California Chrome is a great-great-grandson of Seattle Slew, and Seattle Slew's path to the pinnacle of horse racing seems to mirror, at least so far, the path to which California Chrome has won the first two jewels of the crown. He did not try to run away with either race, and in doing so, he ran away with both.
Real Quiet and Smarty Jones both proved how fragile a lead is against a pack of trailing horses with nothing to lose. If California Chrome were to launch a new era of horse racing Saturday, he'll reset the Triple Crown clock as Secretariat did 41 years ago.
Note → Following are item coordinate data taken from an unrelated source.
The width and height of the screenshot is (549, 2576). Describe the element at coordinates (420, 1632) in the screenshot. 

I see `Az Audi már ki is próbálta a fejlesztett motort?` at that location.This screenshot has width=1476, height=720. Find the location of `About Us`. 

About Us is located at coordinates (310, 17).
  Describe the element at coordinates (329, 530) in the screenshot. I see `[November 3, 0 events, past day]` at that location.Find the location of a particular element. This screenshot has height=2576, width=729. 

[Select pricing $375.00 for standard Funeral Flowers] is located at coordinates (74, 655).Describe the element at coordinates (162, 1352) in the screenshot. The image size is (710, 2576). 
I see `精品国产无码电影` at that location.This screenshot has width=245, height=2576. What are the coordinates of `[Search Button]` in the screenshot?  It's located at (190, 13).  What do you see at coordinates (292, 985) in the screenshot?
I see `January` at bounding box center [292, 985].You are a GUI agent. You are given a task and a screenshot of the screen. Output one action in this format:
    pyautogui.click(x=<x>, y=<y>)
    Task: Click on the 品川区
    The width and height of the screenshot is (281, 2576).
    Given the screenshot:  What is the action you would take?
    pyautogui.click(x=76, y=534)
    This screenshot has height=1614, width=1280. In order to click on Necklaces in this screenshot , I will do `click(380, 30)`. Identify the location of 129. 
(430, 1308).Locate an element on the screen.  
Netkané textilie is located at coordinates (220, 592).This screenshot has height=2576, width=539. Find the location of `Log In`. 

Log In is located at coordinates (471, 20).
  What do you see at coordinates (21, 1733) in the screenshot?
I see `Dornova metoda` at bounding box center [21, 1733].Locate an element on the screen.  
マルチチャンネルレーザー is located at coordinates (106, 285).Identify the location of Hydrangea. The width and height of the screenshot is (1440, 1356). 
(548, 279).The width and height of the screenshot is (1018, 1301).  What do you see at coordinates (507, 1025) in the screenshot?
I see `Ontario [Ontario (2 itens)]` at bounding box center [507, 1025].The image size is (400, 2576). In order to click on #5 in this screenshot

And as he makes that final turn coming into the stretch with any kind of lead, memories of Real Quiet and Smarty Jones being crestfallen within strides of immortality will flash in the periphery. The Belmont Stakes is a cruel arbiter of a horse's fate, but to earn an honor alongside Secretariat and War Admiral and Sir Barton and Seattle Slew and the seven other winners deserves a damn-near-impossible test. No matter what California Chrome does Saturday, he'll either be black-and-white lumped in one group or the other, and the pursuit of horse racing's Triple Crown won't be any less demanding the next time a horse gets this close. It's happened before, and it will happen again, and this race unlike any other will continue to judge a horse's legacy, seemingly at random and with no regard for anything else a horse will ever go through.